-- DATA PROVIDED follows --

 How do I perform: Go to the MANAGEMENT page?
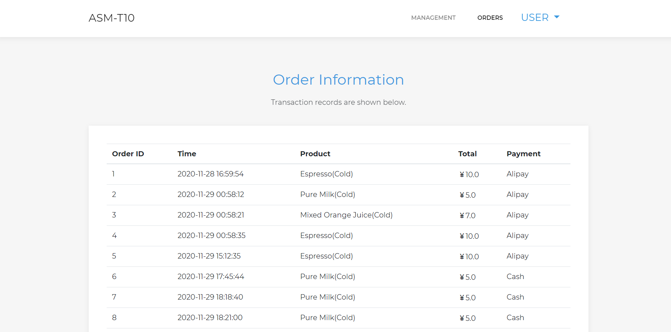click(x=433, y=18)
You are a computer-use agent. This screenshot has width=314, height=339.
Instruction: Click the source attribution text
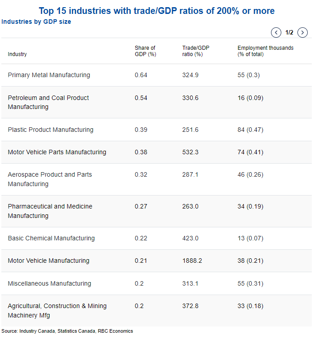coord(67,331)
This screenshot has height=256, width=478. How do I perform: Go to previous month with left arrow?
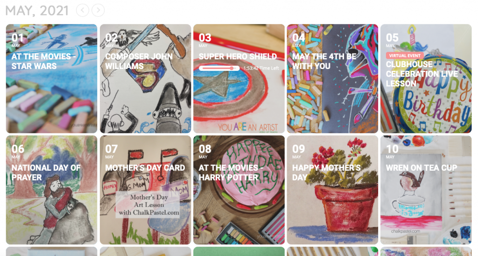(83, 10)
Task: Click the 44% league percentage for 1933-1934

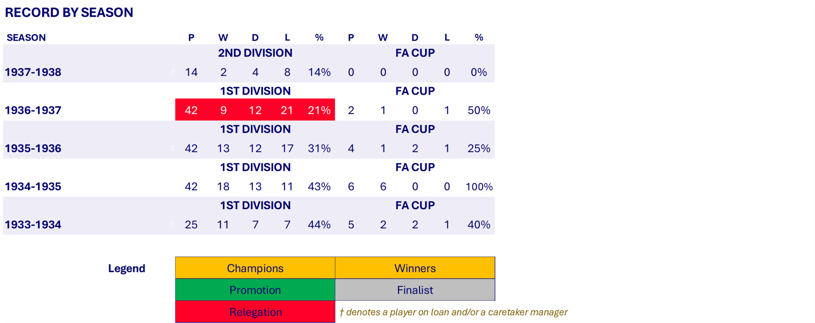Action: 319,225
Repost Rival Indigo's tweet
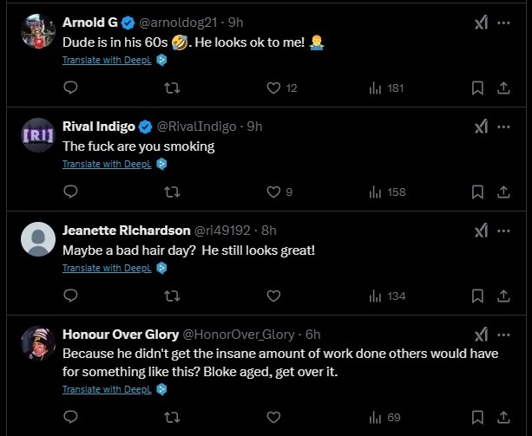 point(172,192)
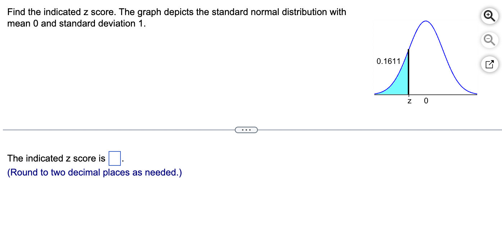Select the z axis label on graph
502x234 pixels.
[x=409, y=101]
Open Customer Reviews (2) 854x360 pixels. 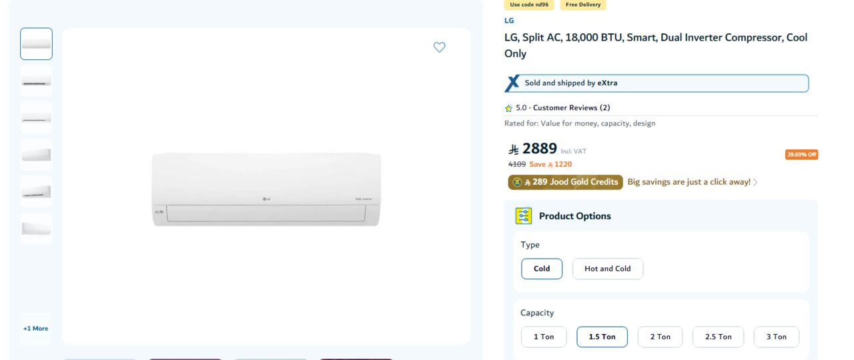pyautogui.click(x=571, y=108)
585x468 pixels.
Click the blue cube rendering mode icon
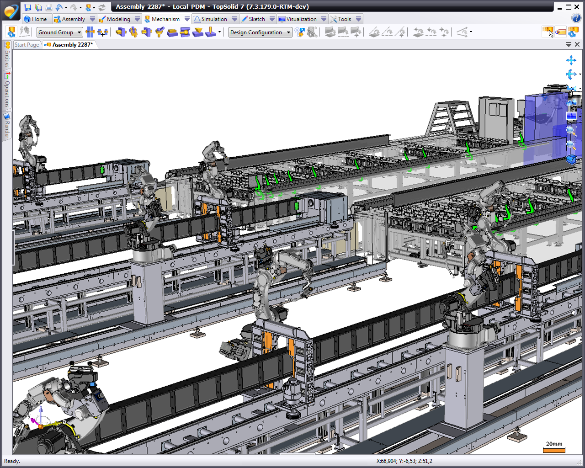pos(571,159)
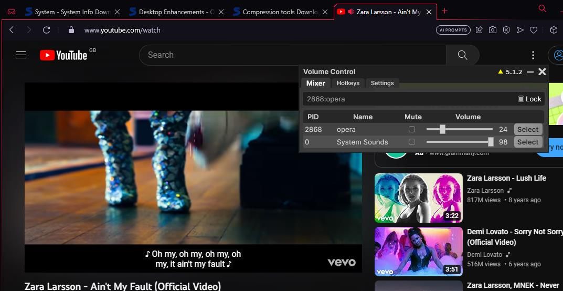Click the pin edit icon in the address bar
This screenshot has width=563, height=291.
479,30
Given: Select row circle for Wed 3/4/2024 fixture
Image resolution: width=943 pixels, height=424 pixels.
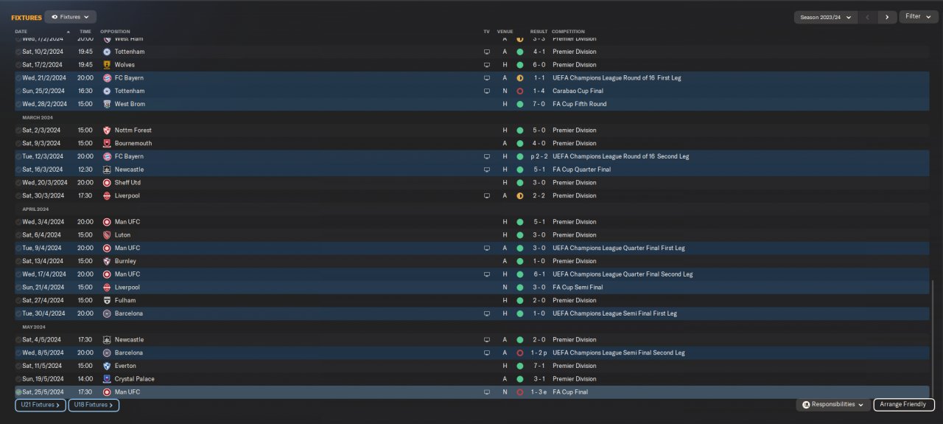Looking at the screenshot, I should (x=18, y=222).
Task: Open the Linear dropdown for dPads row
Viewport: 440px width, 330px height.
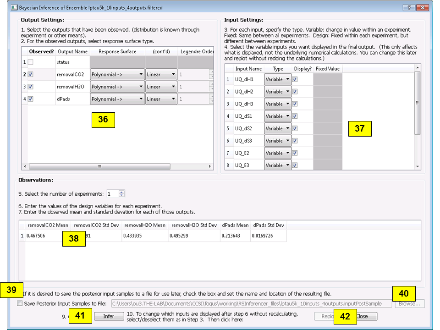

-- DATA PROVIDED concluded --

Start with the line that holds "Image resolution: width=943" and retype each line through the last one in the data, exactly and without pictures.

Image resolution: width=943 pixels, height=424 pixels.
Looking at the screenshot, I should (x=18, y=222).
Task: Open the Linear dropdown for dPads row
Viewport: 440px width, 330px height.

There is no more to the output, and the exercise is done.